== DETTAGLI DEL COMPITO ==
Modifica il brano su Porto d'Ascoli: riscrivi il tratto che parte da "di Renato Novelli" e prosegue fino a "chiamava Selva Giurata.", mettendo "boscaglia" al posto di "foresta".

== BRANO DA ESAMINARE ==
━━━━━━━━━━━━━━━━
San Benedetto del Tronto | Continuando a passeggiare...

di Renato Novelli


Essere o non essere non è un problema, ma una tautologia. Come dire A o B, coleottero o automobile, non si “predica” nulla. Così scriveva Reichenbach, campione del neo positivismo logico. Ma Porto e non porto è un’antinomia. A Porto d’Ascoli c’è il porto nel nome, ma non c’è nessun porto. Il porto un tempo ci fu. Sarà stato un approdo ligneo, come ce ne erano tanti nel Medioevo. La foce del Tronto, dicono gli storici, era allora più a Sud. Era anche più ampia. Secondo una testimonianza del Trecento la bocca del fiume contava sessanta metri. La costa era in gran parte impaludata e la Sentina non aveva uno sbocco al mare. L’area tra il Ragnola e il Tronto era coperta da una foresta che si chiamava Selva Giurata.

Le erbe del periplo della Sentina, d’inverno, sfamavano greggi nomadi di pecore, che la selva inghiottiva nel nulla. Gli abitanti di Monteprandone dichiaravano l’intenzione di intervenire, ma non avevano milizie per combattere il male oscuro dell’abigeato. O forse erano loro stessi guardie e ladri. I Capitani di Ascoli inviarono un presidio di abitanti nell’area della Sentina. Potremmo dire Porto d’Ascoli Neanderthalensis. Perché quel centro abitato come l’Homo di Neasrdernthal si è estinto, non prima di avere aperto un canale di comunicazione tra la Sentina e il mare credendo di sconfiggere lo “malo aere”. Non esistevano gli ambientalisti e nessuno protestò. San Benedetto Castello, in fondo, ha subito uno sviluppo insostenibile, ma si è espanso, pur cambiando identità, per allargamenti successivi. Da Castello a borgo marinaro, a città turistica a centro di terziario: l’anima si è perduta, ma le tracce di ogni fase sono visibili. Porto d’Ascoli, come le metropoli dell’antichità, è mutata fino a far scomparire quello che c’era prima delle mutazioni.
━━━━━━━━━━━━━━━━
== SEZIONE DATI ==
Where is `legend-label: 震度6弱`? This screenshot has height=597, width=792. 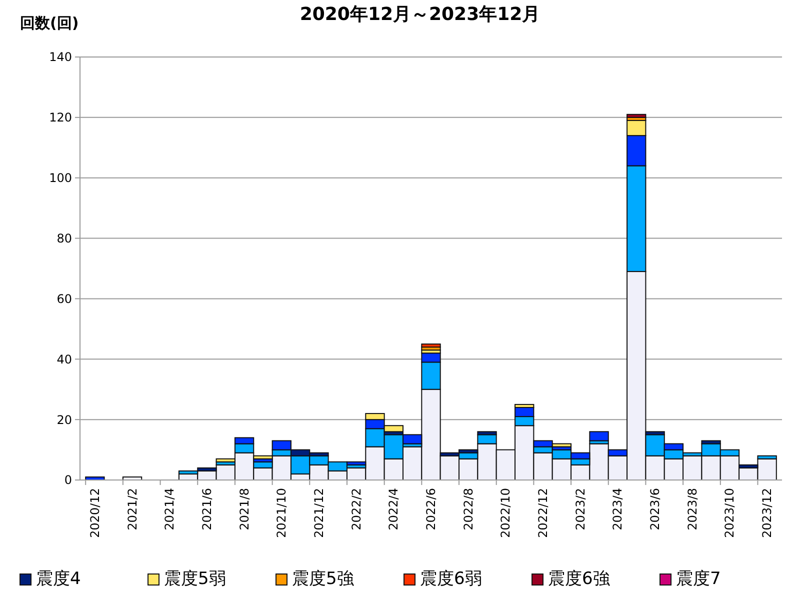 legend-label: 震度6弱 is located at coordinates (451, 579).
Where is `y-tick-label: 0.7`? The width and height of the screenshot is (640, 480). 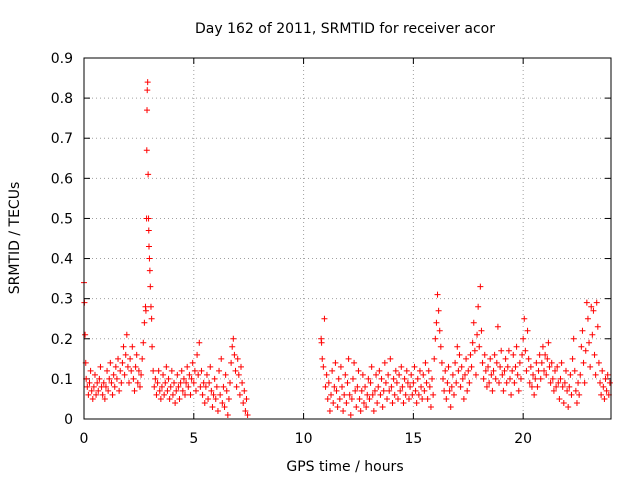 y-tick-label: 0.7 is located at coordinates (62, 139).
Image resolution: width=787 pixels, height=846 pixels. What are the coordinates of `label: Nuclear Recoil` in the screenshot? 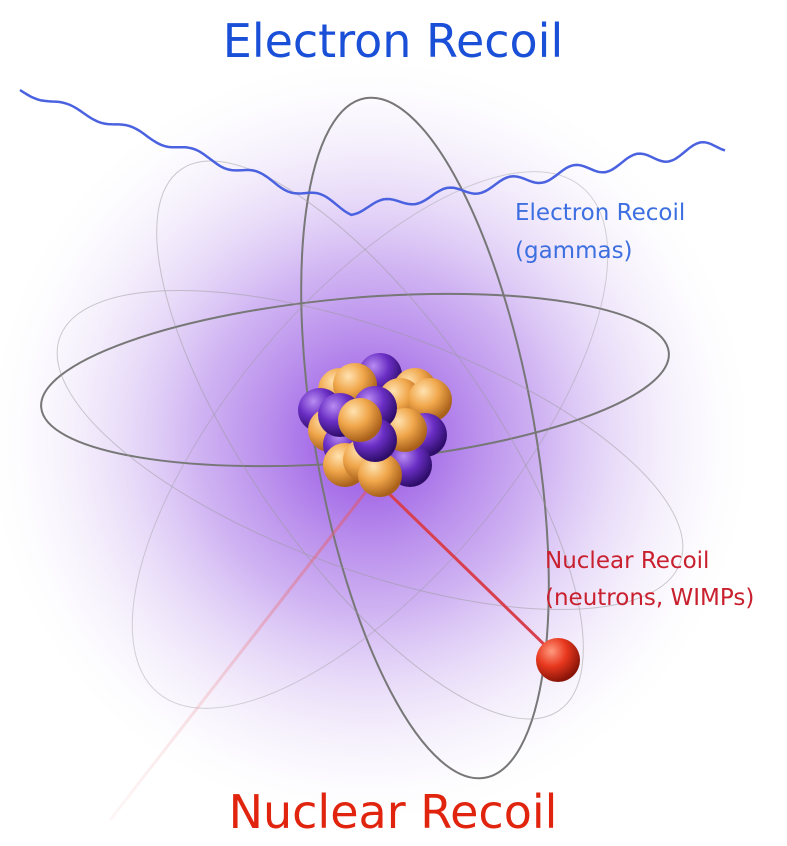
━━━━━━━━━━━━━━━━
== RISPOSTA AL COMPITO ==
di Renato Novelli


Essere o non essere non è un problema, ma una tautologia. Come dire A o B, coleottero o automobile, non si “predica” nulla. Così scriveva Reichenbach, campione del neo positivismo logico. Ma Porto e non porto è un’antinomia. A Porto d’Ascoli c’è il porto nel nome, ma non c’è nessun porto. Il porto un tempo ci fu. Sarà stato un approdo ligneo, come ce ne erano tanti nel Medioevo. La foce del Tronto, dicono gli storici, era allora più a Sud. Era anche più ampia. Secondo una testimonianza del Trecento la bocca del fiume contava sessanta metri. La costa era in gran parte impaludata e la Sentina non aveva uno sbocco al mare. L’area tra il Ragnola e il Tronto era coperta da una boscaglia che si chiamava Selva Giurata.